> _Task description_: The records need to be set down again exactly as they appear.

■ ■ ■

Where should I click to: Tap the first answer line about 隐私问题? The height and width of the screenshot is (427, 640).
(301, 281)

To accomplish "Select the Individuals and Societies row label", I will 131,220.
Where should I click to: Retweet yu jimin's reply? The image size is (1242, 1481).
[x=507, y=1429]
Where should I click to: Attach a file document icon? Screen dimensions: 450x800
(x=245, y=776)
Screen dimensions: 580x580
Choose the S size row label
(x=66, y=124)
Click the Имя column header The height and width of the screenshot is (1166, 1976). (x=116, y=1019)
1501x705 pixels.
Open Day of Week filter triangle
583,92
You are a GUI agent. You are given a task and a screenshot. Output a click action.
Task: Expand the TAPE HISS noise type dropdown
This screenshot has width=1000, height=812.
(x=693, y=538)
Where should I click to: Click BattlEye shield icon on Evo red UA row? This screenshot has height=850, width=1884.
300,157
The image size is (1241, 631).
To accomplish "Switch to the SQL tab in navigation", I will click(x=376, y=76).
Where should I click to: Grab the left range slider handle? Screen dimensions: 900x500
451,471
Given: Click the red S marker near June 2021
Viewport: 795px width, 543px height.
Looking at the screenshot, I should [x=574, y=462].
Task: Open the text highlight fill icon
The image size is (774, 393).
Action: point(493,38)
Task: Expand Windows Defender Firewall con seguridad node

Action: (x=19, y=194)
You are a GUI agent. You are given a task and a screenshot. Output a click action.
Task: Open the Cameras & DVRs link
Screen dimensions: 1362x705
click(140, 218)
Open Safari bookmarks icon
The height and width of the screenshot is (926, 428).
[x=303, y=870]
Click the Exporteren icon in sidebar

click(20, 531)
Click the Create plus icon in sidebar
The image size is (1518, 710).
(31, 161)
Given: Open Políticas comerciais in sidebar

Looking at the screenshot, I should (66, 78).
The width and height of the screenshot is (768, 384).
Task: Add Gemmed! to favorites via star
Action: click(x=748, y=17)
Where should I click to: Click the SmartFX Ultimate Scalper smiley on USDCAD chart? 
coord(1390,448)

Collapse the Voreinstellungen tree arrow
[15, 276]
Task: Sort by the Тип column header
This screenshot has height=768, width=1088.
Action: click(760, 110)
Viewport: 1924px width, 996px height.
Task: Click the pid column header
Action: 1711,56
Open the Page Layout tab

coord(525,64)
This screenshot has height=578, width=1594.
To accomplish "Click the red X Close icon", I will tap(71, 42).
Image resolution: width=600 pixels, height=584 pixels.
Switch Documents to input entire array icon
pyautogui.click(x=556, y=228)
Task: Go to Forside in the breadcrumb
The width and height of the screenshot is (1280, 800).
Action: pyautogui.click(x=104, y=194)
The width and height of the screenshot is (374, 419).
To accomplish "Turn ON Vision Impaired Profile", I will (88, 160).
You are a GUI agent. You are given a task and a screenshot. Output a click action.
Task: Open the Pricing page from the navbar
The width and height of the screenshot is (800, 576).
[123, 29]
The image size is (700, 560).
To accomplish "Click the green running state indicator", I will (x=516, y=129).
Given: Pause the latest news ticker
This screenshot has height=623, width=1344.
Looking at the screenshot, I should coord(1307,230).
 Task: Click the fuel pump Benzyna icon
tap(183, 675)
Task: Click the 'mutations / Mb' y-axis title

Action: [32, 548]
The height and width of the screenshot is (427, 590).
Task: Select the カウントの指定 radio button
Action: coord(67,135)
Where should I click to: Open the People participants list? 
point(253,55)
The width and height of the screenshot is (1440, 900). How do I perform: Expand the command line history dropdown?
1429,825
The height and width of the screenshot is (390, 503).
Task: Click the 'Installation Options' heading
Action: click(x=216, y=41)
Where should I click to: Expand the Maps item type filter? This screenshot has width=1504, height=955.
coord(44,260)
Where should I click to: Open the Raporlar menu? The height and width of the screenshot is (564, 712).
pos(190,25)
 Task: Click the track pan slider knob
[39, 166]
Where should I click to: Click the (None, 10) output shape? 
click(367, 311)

■ ■ ■

> _Answer for the task_:
Where should I click to: Tap the first answer line about 隐私问题? The height and width of the screenshot is (427, 640).
(301, 281)

To accomplish "Select the Individuals and Societies row label", I will 131,220.
Where should I click to: Retweet yu jimin's reply? The image size is (1242, 1481).
[x=507, y=1429]
Where should I click to: Attach a file document icon? Screen dimensions: 450x800
(x=245, y=776)
Screen dimensions: 580x580
Choose the S size row label
(x=66, y=124)
Click the Имя column header The height and width of the screenshot is (1166, 1976). (x=116, y=1019)
1501x705 pixels.
Open Day of Week filter triangle
583,92
You are a GUI agent. You are given a task and a screenshot. Output a click action.
Task: Expand the TAPE HISS noise type dropdown
This screenshot has width=1000, height=812.
(x=693, y=538)
Where should I click to: Click BattlEye shield icon on Evo red UA row? This screenshot has height=850, width=1884.
300,157
The image size is (1241, 631).
To accomplish "Switch to the SQL tab in navigation", I will click(x=376, y=76).
Where should I click to: Grab the left range slider handle? Screen dimensions: 900x500
451,471
Given: Click the red S marker near June 2021
Viewport: 795px width, 543px height.
Looking at the screenshot, I should [x=574, y=462].
Task: Open the text highlight fill icon
The image size is (774, 393).
Action: point(493,38)
Task: Expand Windows Defender Firewall con seguridad node

Action: (x=19, y=194)
You are a GUI agent. You are given a task and a screenshot. Output a click action.
Task: Open the Cameras & DVRs link
Screen dimensions: 1362x705
click(140, 218)
Open Safari bookmarks icon
The height and width of the screenshot is (926, 428).
[x=303, y=870]
Click the Exporteren icon in sidebar

click(20, 531)
Click the Create plus icon in sidebar
The image size is (1518, 710).
(31, 161)
Given: Open Políticas comerciais in sidebar

Looking at the screenshot, I should (66, 78).
The width and height of the screenshot is (768, 384).
Task: Add Gemmed! to favorites via star
Action: click(x=748, y=17)
Where should I click to: Click the SmartFX Ultimate Scalper smiley on USDCAD chart? 
coord(1390,448)

Collapse the Voreinstellungen tree arrow
[15, 276]
Task: Sort by the Тип column header
This screenshot has height=768, width=1088.
Action: click(760, 110)
Viewport: 1924px width, 996px height.
Task: Click the pid column header
Action: 1711,56
Open the Page Layout tab

coord(525,64)
This screenshot has height=578, width=1594.
To accomplish "Click the red X Close icon", I will tap(71, 42).
Image resolution: width=600 pixels, height=584 pixels.
Switch Documents to input entire array icon
pyautogui.click(x=556, y=228)
Task: Go to Forside in the breadcrumb
The width and height of the screenshot is (1280, 800).
Action: pyautogui.click(x=104, y=194)
The width and height of the screenshot is (374, 419).
To accomplish "Turn ON Vision Impaired Profile", I will (88, 160).
You are a GUI agent. You are given a task and a screenshot. Output a click action.
Task: Open the Pricing page from the navbar
The width and height of the screenshot is (800, 576).
[123, 29]
The image size is (700, 560).
To accomplish "Click the green running state indicator", I will (x=516, y=129).
Given: Pause the latest news ticker
This screenshot has height=623, width=1344.
Looking at the screenshot, I should coord(1307,230).
 Task: Click the fuel pump Benzyna icon
tap(183, 675)
Task: Click the 'mutations / Mb' y-axis title

Action: [32, 548]
The height and width of the screenshot is (427, 590).
Task: Select the カウントの指定 radio button
Action: coord(67,135)
Where should I click to: Open the People participants list? 
point(253,55)
The width and height of the screenshot is (1440, 900). How do I perform: Expand the command line history dropdown?
1429,825
The height and width of the screenshot is (390, 503).
Task: Click the 'Installation Options' heading
Action: click(x=216, y=41)
Where should I click to: Expand the Maps item type filter? This screenshot has width=1504, height=955.
coord(44,260)
Where should I click to: Open the Raporlar menu? The height and width of the screenshot is (564, 712).
pos(190,25)
 Task: Click the track pan slider knob
[39, 166]
Where should I click to: Click the (None, 10) output shape? 
click(367, 311)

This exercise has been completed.